■ INSTRUCTIONS FOR THE TASK: Each line of the material must be returned exactly.

:: DATA EXTRACTS ::

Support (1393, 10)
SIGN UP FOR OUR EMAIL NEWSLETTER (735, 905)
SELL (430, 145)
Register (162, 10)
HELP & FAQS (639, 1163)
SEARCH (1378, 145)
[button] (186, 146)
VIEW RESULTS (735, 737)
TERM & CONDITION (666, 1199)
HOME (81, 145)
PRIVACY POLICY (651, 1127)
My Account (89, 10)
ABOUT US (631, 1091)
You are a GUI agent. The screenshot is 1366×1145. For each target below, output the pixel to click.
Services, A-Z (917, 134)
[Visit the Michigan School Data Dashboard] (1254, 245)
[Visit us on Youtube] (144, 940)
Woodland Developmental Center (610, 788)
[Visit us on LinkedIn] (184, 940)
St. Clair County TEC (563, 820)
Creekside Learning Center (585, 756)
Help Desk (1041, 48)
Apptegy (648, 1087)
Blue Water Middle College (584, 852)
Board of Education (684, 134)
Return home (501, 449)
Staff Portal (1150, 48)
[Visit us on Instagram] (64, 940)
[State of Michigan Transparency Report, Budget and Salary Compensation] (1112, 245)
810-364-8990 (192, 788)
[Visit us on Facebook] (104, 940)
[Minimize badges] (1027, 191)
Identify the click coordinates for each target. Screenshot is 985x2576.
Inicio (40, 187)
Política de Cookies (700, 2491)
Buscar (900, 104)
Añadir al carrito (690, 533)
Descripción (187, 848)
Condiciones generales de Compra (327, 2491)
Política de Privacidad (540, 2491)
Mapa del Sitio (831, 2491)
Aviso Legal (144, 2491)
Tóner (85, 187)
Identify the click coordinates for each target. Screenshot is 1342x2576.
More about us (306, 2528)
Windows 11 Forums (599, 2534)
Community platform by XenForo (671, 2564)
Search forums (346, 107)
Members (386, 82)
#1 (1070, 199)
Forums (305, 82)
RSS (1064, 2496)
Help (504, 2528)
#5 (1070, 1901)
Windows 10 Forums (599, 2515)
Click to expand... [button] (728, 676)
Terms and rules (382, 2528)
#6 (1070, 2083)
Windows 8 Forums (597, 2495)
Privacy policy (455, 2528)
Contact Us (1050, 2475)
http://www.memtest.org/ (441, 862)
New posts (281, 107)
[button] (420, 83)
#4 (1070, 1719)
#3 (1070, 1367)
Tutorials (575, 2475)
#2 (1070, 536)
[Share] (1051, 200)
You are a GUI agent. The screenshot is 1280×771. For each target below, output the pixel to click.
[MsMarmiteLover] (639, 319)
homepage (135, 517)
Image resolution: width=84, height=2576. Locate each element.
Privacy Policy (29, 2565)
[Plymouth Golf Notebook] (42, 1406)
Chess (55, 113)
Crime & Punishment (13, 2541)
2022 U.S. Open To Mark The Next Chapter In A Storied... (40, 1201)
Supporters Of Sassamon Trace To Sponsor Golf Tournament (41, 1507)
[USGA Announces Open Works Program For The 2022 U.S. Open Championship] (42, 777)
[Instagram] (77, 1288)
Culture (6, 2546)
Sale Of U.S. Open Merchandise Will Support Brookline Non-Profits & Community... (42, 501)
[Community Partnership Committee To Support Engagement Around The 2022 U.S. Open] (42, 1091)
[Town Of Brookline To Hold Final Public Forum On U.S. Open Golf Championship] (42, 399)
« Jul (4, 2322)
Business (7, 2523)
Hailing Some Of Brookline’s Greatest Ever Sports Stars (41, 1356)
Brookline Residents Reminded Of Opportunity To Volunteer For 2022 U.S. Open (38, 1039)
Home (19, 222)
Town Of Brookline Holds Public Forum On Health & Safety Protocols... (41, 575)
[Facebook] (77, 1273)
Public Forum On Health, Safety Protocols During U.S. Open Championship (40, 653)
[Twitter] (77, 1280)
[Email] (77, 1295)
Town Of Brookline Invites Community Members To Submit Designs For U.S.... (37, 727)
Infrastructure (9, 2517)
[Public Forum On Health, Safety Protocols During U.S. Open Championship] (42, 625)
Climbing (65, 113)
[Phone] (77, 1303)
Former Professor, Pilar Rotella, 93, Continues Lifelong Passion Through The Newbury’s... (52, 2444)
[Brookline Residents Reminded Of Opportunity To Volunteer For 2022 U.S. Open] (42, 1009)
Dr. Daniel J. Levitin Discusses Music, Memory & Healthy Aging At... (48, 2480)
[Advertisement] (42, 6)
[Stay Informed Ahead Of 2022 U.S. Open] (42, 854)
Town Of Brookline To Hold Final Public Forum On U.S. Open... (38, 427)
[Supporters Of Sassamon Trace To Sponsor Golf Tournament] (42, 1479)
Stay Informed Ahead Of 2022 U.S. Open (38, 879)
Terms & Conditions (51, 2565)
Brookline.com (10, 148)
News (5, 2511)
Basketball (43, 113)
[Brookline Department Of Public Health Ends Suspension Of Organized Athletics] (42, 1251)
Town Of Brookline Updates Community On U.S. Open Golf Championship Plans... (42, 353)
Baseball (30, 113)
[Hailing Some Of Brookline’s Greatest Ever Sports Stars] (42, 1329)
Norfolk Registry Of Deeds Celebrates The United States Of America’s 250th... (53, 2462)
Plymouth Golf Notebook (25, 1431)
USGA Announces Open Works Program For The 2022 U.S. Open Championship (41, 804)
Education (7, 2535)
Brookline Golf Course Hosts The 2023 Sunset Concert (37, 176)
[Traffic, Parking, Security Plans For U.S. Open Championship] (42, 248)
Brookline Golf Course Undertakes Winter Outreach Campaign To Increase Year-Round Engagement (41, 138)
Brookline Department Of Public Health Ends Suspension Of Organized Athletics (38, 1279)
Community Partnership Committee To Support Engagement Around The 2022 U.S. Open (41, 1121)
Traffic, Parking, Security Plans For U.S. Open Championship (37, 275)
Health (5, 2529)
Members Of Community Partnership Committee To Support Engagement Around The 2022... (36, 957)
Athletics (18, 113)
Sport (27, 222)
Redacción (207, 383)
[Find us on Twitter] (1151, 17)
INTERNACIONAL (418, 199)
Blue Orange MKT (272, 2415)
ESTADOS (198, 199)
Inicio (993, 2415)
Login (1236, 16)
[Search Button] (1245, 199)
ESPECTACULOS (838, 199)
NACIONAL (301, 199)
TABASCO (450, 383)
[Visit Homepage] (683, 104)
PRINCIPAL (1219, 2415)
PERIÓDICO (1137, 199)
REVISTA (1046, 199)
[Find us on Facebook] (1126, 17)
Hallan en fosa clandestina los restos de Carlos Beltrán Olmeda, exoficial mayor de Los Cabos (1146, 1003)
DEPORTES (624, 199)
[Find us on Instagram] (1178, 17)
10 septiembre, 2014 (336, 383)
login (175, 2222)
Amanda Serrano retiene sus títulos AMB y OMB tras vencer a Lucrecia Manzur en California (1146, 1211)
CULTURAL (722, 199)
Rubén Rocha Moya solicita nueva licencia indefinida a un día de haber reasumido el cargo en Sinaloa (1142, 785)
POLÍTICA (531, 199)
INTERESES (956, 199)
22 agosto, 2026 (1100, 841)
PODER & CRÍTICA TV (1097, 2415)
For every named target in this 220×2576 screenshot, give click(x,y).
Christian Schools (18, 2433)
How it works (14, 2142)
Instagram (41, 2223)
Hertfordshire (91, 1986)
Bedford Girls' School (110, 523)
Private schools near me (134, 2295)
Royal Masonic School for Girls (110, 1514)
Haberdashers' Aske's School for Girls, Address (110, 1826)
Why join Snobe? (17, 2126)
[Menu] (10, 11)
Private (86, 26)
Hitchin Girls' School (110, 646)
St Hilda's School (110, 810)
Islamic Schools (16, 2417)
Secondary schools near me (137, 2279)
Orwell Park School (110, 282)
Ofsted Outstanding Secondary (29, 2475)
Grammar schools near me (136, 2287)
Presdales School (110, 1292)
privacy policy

:::

■ ANSWER BOX:
Support (1393, 10)
SIGN UP FOR OUR EMAIL NEWSLETTER (735, 905)
SELL (430, 145)
Register (162, 10)
HELP & FAQS (639, 1163)
SEARCH (1378, 145)
[button] (186, 146)
VIEW RESULTS (735, 737)
TERM & CONDITION (666, 1199)
HOME (81, 145)
PRIVACY POLICY (651, 1127)
My Account (89, 10)
ABOUT US (631, 1091)
You are a GUI agent. The screenshot is 1366×1145. For each target below, output the pixel to click.
Services, A-Z (917, 134)
[Visit the Michigan School Data Dashboard] (1254, 245)
[Visit us on Youtube] (144, 940)
Woodland Developmental Center (610, 788)
[Visit us on LinkedIn] (184, 940)
St. Clair County TEC (563, 820)
Creekside Learning Center (585, 756)
Help Desk (1041, 48)
Apptegy (648, 1087)
Blue Water Middle College (584, 852)
Board of Education (684, 134)
Return home (501, 449)
Staff Portal (1150, 48)
[Visit us on Instagram] (64, 940)
[State of Michigan Transparency Report, Budget and Salary Compensation] (1112, 245)
810-364-8990 (192, 788)
[Visit us on Facebook] (104, 940)
[Minimize badges] (1027, 191)
Identify the click coordinates for each target. Screenshot is 985x2576.
Inicio (40, 187)
Política de Cookies (700, 2491)
Buscar (900, 104)
Añadir al carrito (690, 533)
Descripción (187, 848)
Condiciones generales de Compra (327, 2491)
Política de Privacidad (540, 2491)
Mapa del Sitio (831, 2491)
Aviso Legal (144, 2491)
Tóner (85, 187)
Identify the click coordinates for each target. Screenshot is 1342x2576.
More about us (306, 2528)
Windows 11 Forums (599, 2534)
Community platform by XenForo (671, 2564)
Search forums (346, 107)
Members (386, 82)
#1 (1070, 199)
Forums (305, 82)
RSS (1064, 2496)
Help (504, 2528)
#5 (1070, 1901)
Windows 10 Forums (599, 2515)
Click to expand... [button] (728, 676)
Terms and rules (382, 2528)
#6 (1070, 2083)
Windows 8 Forums (597, 2495)
Privacy policy (455, 2528)
Contact Us (1050, 2475)
http://www.memtest.org/ (441, 862)
New posts (281, 107)
[button] (420, 83)
#4 (1070, 1719)
#3 (1070, 1367)
Tutorials (575, 2475)
#2 (1070, 536)
[Share] (1051, 200)
You are a GUI agent. The screenshot is 1280×771. For each target below, output the pixel to click.
[MsMarmiteLover] (639, 319)
homepage (135, 517)
Image resolution: width=84, height=2576. Locate each element.
Privacy Policy (29, 2565)
[Plymouth Golf Notebook] (42, 1406)
Chess (55, 113)
Crime & Punishment (13, 2541)
2022 U.S. Open To Mark The Next Chapter In A Storied... (40, 1201)
Supporters Of Sassamon Trace To Sponsor Golf Tournament (41, 1507)
[USGA Announces Open Works Program For The 2022 U.S. Open Championship] (42, 777)
[Instagram] (77, 1288)
Culture (6, 2546)
Sale Of U.S. Open Merchandise Will Support Brookline Non-Profits & Community... (42, 501)
[Community Partnership Committee To Support Engagement Around The 2022 U.S. Open] (42, 1091)
[Town Of Brookline To Hold Final Public Forum On U.S. Open Golf Championship] (42, 399)
« Jul (4, 2322)
Business (7, 2523)
Hailing Some Of Brookline’s Greatest Ever Sports Stars (41, 1356)
Brookline Residents Reminded Of Opportunity To Volunteer For 2022 U.S. Open (38, 1039)
Home (19, 222)
Town Of Brookline Holds Public Forum On Health & Safety Protocols... (41, 575)
[Facebook] (77, 1273)
Public Forum On Health, Safety Protocols During U.S. Open Championship (40, 653)
[Twitter] (77, 1280)
[Email] (77, 1295)
Town Of Brookline Invites Community Members To Submit Designs For U.S.... (37, 727)
Infrastructure (9, 2517)
[Public Forum On Health, Safety Protocols During U.S. Open Championship] (42, 625)
Climbing (65, 113)
[Phone] (77, 1303)
Former Professor, Pilar Rotella, 93, Continues Lifelong Passion Through The Newbury’s... (52, 2444)
[Brookline Residents Reminded Of Opportunity To Volunteer For 2022 U.S. Open] (42, 1009)
Dr. Daniel J. Levitin Discusses Music, Memory & Healthy Aging At... (48, 2480)
[Advertisement] (42, 6)
[Stay Informed Ahead Of 2022 U.S. Open] (42, 854)
Town Of Brookline To Hold Final Public Forum On U.S. Open... (38, 427)
[Supporters Of Sassamon Trace To Sponsor Golf Tournament] (42, 1479)
Stay Informed Ahead Of 2022 U.S. Open (38, 879)
Terms & Conditions (51, 2565)
Brookline.com (10, 148)
News (5, 2511)
Basketball (43, 113)
[Brookline Department Of Public Health Ends Suspension Of Organized Athletics] (42, 1251)
Town Of Brookline Updates Community On U.S. Open Golf Championship Plans... (42, 353)
Baseball (30, 113)
[Hailing Some Of Brookline’s Greatest Ever Sports Stars] (42, 1329)
Norfolk Registry Of Deeds Celebrates The United States Of America’s 250th... (53, 2462)
Plymouth Golf Notebook (25, 1431)
USGA Announces Open Works Program For The 2022 U.S. Open Championship (41, 804)
Education (7, 2535)
Brookline Golf Course Hosts The 2023 Sunset Concert (37, 176)
[Traffic, Parking, Security Plans For U.S. Open Championship] (42, 248)
Brookline Golf Course Undertakes Winter Outreach Campaign To Increase Year-Round Engagement (41, 138)
Brookline Department Of Public Health Ends Suspension Of Organized Athletics (38, 1279)
Community Partnership Committee To Support Engagement Around The 2022 U.S. Open (41, 1121)
Traffic, Parking, Security Plans For U.S. Open Championship (37, 275)
Health (5, 2529)
Members Of Community Partnership Committee To Support Engagement Around The 2022... (36, 957)
Athletics (18, 113)
Sport (27, 222)
Redacción (207, 383)
[Find us on Twitter] (1151, 17)
INTERNACIONAL (418, 199)
Blue Orange MKT (272, 2415)
ESTADOS (198, 199)
Inicio (993, 2415)
Login (1236, 16)
[Search Button] (1245, 199)
ESPECTACULOS (838, 199)
NACIONAL (301, 199)
TABASCO (450, 383)
[Visit Homepage] (683, 104)
PRINCIPAL (1219, 2415)
PERIÓDICO (1137, 199)
REVISTA (1046, 199)
[Find us on Facebook] (1126, 17)
Hallan en fosa clandestina los restos de Carlos Beltrán Olmeda, exoficial mayor de Los Cabos (1146, 1003)
DEPORTES (624, 199)
[Find us on Instagram] (1178, 17)
10 septiembre, 2014 (336, 383)
login (175, 2222)
Amanda Serrano retiene sus títulos AMB y OMB tras vencer a Lucrecia Manzur en California (1146, 1211)
CULTURAL (722, 199)
Rubén Rocha Moya solicita nueva licencia indefinida a un día de haber reasumido el cargo en Sinaloa (1142, 785)
POLÍTICA (531, 199)
INTERESES (956, 199)
22 agosto, 2026 (1100, 841)
PODER & CRÍTICA TV (1097, 2415)
For every named target in this 220×2576 screenshot, give click(x,y).
Christian Schools (18, 2433)
How it works (14, 2142)
Instagram (41, 2223)
Hertfordshire (91, 1986)
Bedford Girls' School (110, 523)
Private schools near me (134, 2295)
Royal Masonic School for Girls (110, 1514)
Haberdashers' Aske's School for Girls, Address (110, 1826)
Why join Snobe? (17, 2126)
[Menu] (10, 11)
Private (86, 26)
Hitchin Girls' School (110, 646)
St Hilda's School (110, 810)
Islamic Schools (16, 2417)
Secondary schools near me (137, 2279)
Orwell Park School (110, 282)
Ofsted Outstanding Secondary (29, 2475)
Grammar schools near me (136, 2287)
Presdales School (110, 1292)
privacy policy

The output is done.